_Assignment_
Copy the material below verbatim from the line with "Task: Reply to the comment with Responder" to the line with "Screen dimensions: 826x465", both lines included, omitting pictures and every line outside that range.

• • • • •

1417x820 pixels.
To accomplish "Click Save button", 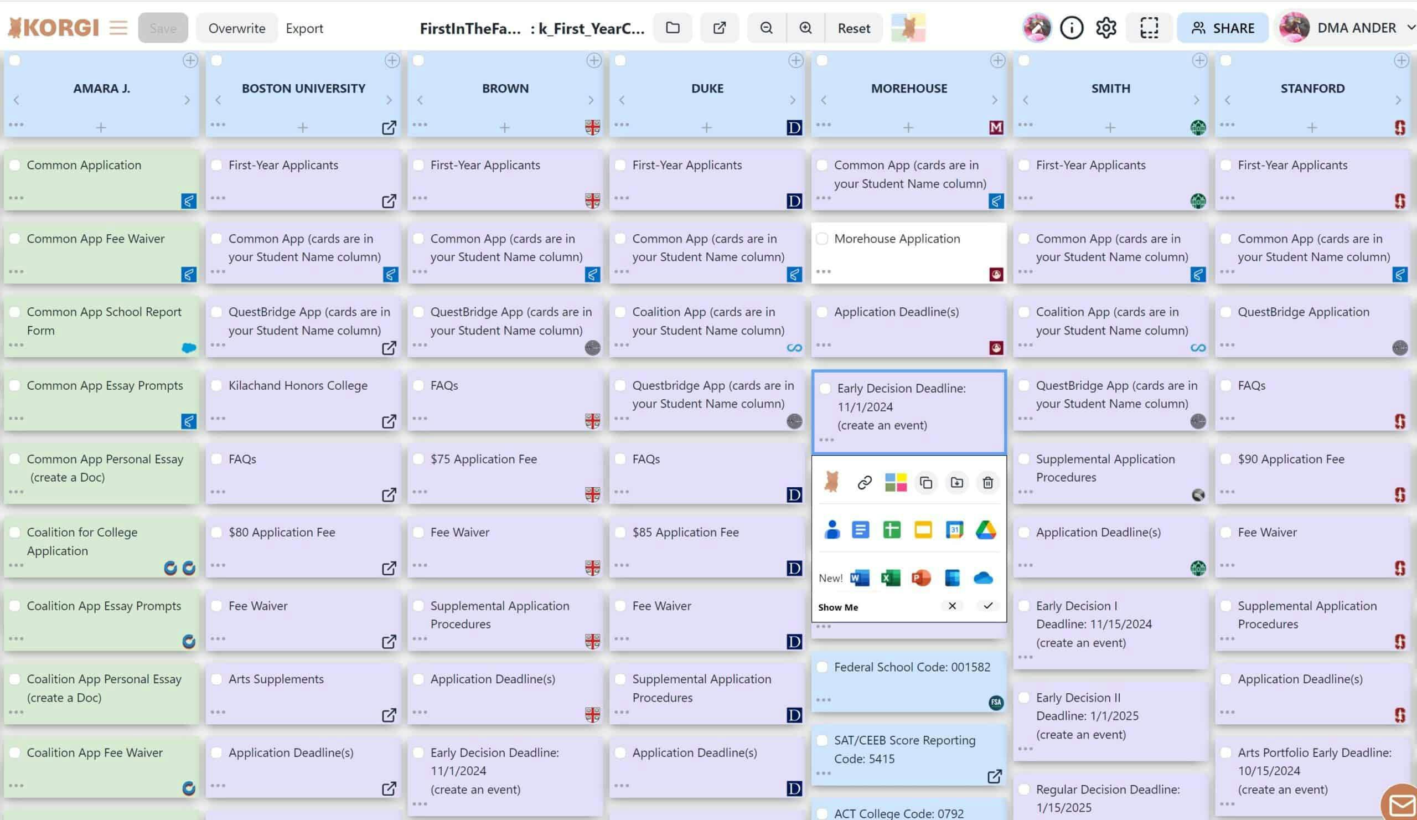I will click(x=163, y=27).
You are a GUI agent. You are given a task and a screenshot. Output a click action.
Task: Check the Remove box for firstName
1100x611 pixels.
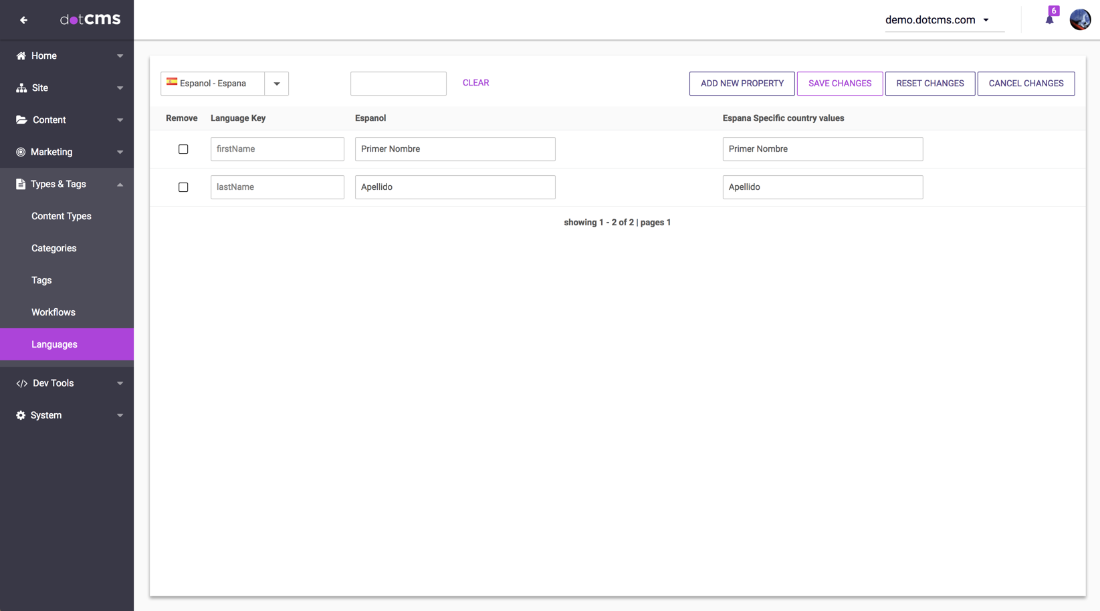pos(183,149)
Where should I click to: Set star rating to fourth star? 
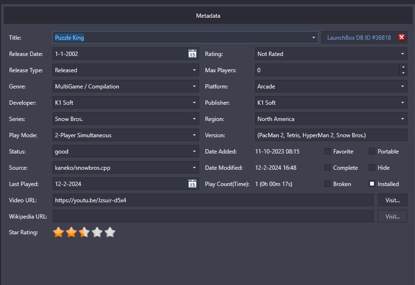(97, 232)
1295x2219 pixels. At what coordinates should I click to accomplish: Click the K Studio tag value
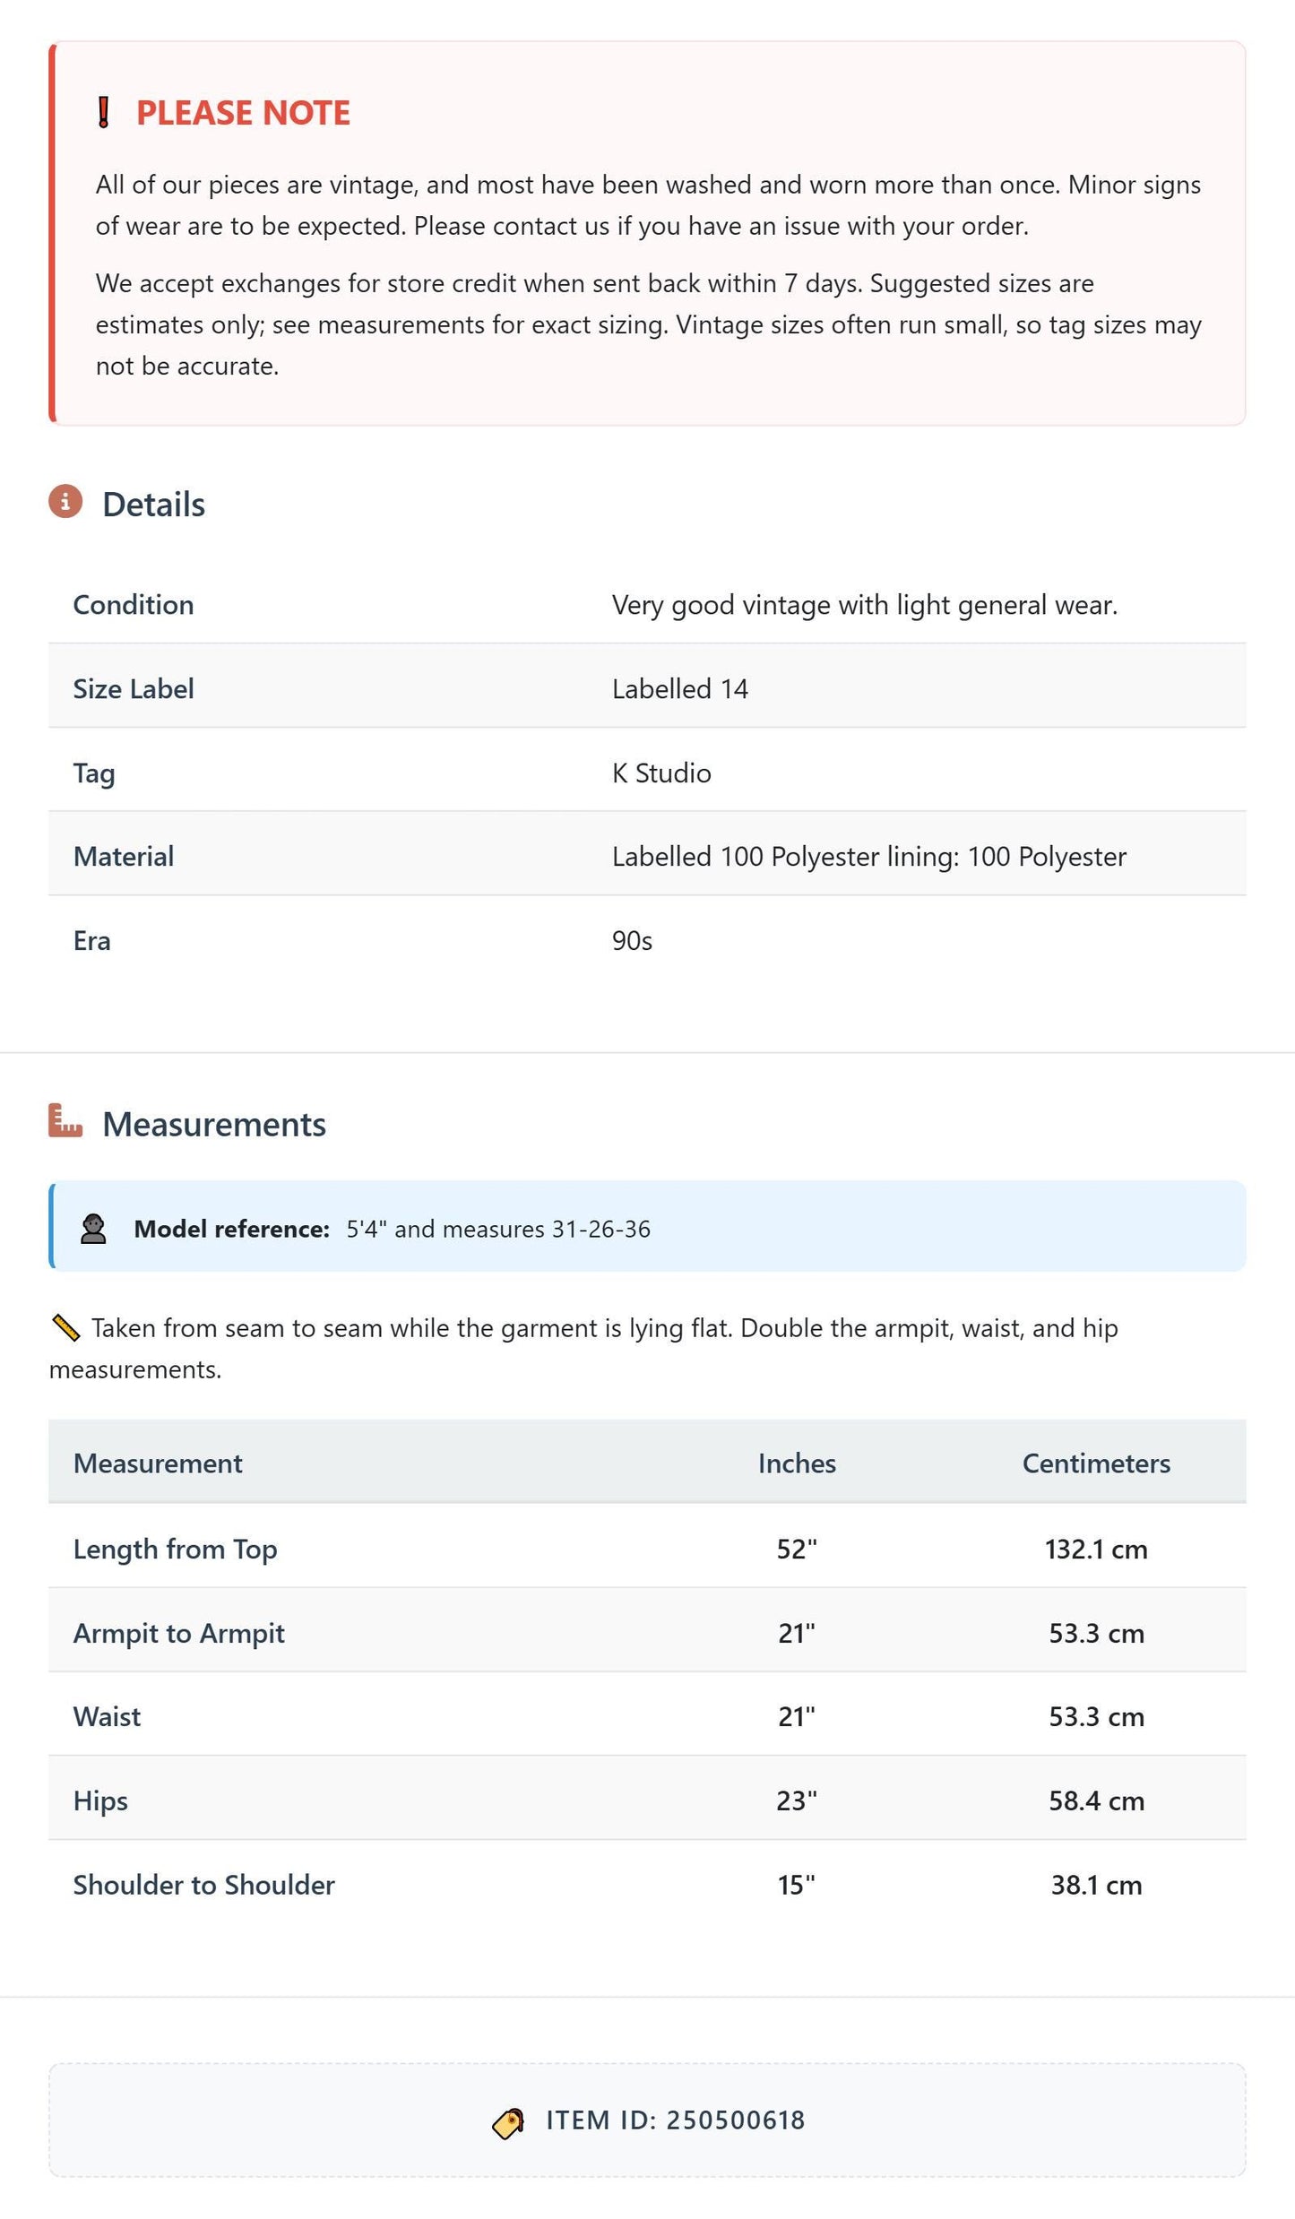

• • • • •

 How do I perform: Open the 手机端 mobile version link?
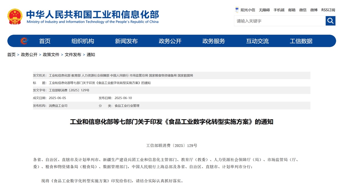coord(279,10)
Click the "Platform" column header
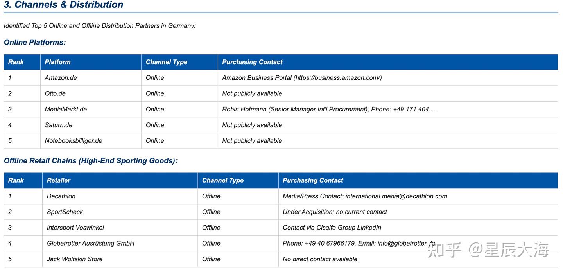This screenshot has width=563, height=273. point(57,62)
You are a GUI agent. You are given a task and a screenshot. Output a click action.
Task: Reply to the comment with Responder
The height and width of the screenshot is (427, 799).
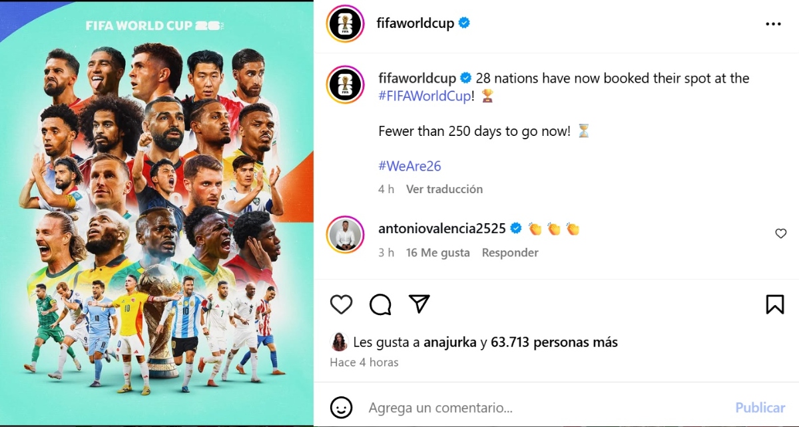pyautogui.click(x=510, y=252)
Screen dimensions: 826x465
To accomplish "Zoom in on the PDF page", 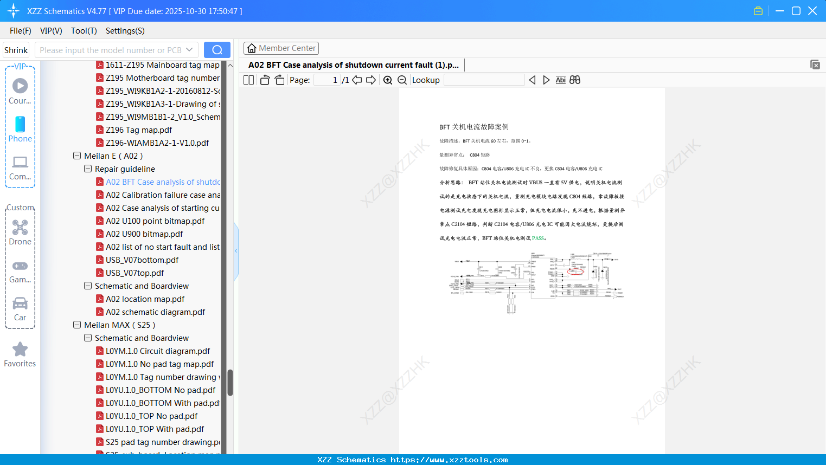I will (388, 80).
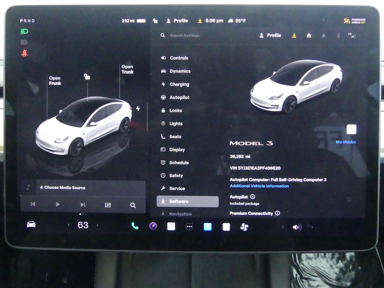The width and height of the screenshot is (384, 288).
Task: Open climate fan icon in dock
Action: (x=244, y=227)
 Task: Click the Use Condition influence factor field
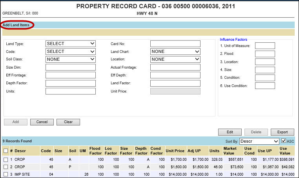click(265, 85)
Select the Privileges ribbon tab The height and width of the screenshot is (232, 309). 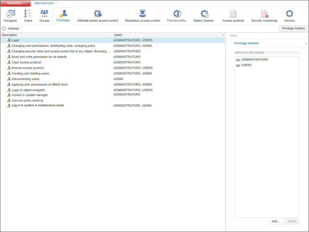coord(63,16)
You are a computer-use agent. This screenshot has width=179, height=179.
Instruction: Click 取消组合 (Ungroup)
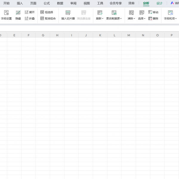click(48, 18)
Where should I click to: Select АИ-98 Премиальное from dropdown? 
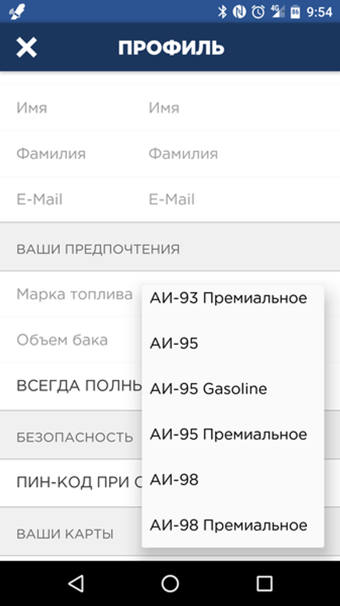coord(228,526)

• • • • •

_Reply_
Task: Reply to the comment with Responder
The height and width of the screenshot is (427, 799).
pyautogui.click(x=510, y=252)
Screen dimensions: 826x465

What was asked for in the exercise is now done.